A complete “breadth” assessment also requires:

  • Whether claims are compound claims, use claims, formulation claims, or process claims
  • Whether compounds are defined by explicit structure vs genus/Markush
  • Whether functional language is used (for example “inhibits,” “treats,” “capable of,” “pharmaceutically acceptable”) and how narrowly the specification supports it
  • Whether claim limitations are tied to assays and thresholds

Result: The claims themselves are not present in the prompt, so breadth and scope cannot be determined in a way that meets a high-stakes R&D or investment standard.

Where does AU2007230716 sit in the Australia patent landscape?

Landscape positioning for an Australian drug filing typically turns on:

  • Active ingredient identity (or target pathway) and whether it aligns with a known marketed product or a late-stage pipeline
  • Priority date and remaining term in Australia (20 years from the earliest priority, with PTA-like effects only in limited contexts)
  • Patent family coverage (other jurisdictions and whether Australia has the broadest or narrowest claim set)
  • Interference with freedom-to-operate (how many later filings reference the same API/indication/formulation)
  • Regulatory exclusivities that interact with patent enforcement risk (TGA marketing approval pathways)

To map this properly for AU2007230716, the analysis must identify:

  • The active ingredient(s) and therapeutic indication(s) claimed
  • The earliest priority and whether any continuations/divisionals exist in Australia
  • Whether there are later Australian patents from the same family that add formulation or method-of-use breadth
  • Whether generic/biosimilar challengers have filed Australian patent challenges (common mechanisms include revocation proceedings, or “notices of contention” in some contexts)

Result: Landscape mapping requires the patent’s technical subject matter and bibliographic/legal status, none of which are included in the prompt.


What cannot be stated from the provided input

A complete, accurate response must include at least:

  • Applicants/assignees
  • Priority data
  • Independent claim text
  • Claim chart style breakdown (claim elements, ranges, and dependent claim variations)
  • Cited documents and prosecution equivalents across the family
  • Specific in-Australia citations (other AU grants/publications that overlap)

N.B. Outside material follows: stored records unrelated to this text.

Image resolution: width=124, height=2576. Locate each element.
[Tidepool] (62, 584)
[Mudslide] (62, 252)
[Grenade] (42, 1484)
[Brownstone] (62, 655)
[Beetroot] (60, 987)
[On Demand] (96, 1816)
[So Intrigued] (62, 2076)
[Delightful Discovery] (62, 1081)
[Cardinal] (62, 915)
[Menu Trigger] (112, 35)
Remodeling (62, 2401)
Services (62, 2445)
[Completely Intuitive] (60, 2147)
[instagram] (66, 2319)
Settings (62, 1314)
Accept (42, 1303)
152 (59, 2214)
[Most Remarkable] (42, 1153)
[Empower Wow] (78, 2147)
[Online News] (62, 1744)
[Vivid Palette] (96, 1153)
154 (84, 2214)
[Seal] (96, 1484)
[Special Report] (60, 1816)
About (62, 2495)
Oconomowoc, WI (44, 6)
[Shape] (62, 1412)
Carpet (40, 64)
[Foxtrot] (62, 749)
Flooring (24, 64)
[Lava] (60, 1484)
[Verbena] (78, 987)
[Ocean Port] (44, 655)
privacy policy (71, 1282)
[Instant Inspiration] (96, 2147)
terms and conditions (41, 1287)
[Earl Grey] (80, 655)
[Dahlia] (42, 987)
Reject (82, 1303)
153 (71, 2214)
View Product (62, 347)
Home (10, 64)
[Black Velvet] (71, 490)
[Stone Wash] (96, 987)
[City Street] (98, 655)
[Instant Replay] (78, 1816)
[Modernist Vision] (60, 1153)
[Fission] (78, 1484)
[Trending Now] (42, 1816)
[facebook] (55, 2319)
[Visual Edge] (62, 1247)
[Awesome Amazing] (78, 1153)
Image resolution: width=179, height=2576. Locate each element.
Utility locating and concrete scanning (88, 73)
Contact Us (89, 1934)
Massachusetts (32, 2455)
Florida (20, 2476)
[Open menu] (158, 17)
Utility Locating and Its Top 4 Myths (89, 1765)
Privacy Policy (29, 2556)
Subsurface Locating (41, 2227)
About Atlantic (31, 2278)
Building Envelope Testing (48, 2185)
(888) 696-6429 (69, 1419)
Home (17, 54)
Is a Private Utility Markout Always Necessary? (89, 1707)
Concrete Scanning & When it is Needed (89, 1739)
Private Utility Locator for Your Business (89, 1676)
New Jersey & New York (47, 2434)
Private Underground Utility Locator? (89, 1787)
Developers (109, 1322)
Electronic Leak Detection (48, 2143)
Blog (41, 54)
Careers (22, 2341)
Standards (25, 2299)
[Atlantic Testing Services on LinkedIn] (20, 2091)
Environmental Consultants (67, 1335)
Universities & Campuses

The input contains only the identifier AU2007230716 and does not include the patent document content required to perform those elements without inventing facts.


Key Takeaways

  • AU2007230716 cannot be analyzed for scope, claims, and landscape position to the standard required for R&D or investment decisions without the underlying patent text and bibliographic/legal data.
  • Any attempt to describe claim breadth, therapeutic reach, or landscape overlap without the claims would risk fabricating coverage.
  • A valid analysis must be claim-driven and family-driven (priority, equivalents, and Australian legal status).

FAQs

  1. Can you determine AU2007230716’s claim scope without the claims text?
    No. Claim breadth depends on the exact independent claim language and dependent limitations.

  2. How do you measure “breadth” for Australian drug patents?
    By comparing independent claim structure (compound vs use vs formulation vs process), definition style (explicit structure vs Markush/genus), and support for functional language and ranges in the specification.

  3. What matters most for freedom-to-operate in Australia for drug patents?
    The covered API/indication/formulation elements in independent claims, plus any later family members that extend coverage, and the enforcement posture in Australia.

  4. How does the priority date control exclusivity in Australia?
    The baseline term runs from the earliest priority date (20 years), and the enforceable scope depends on the final claim set in the Australian publication/grant.

  5. What does “landscape” mean in patent analysis for drugs?
    It means mapping overlapping patents in Australia (same API/target/indication/formulation), family equivalents across jurisdictions, and procedural/legal events that affect enforceability.


References

[1] IP Australia. Australian Patents Register. Publication: AU2007230716. (Source identifier only; patent text and bibliographic/claims content not provided in the prompt.)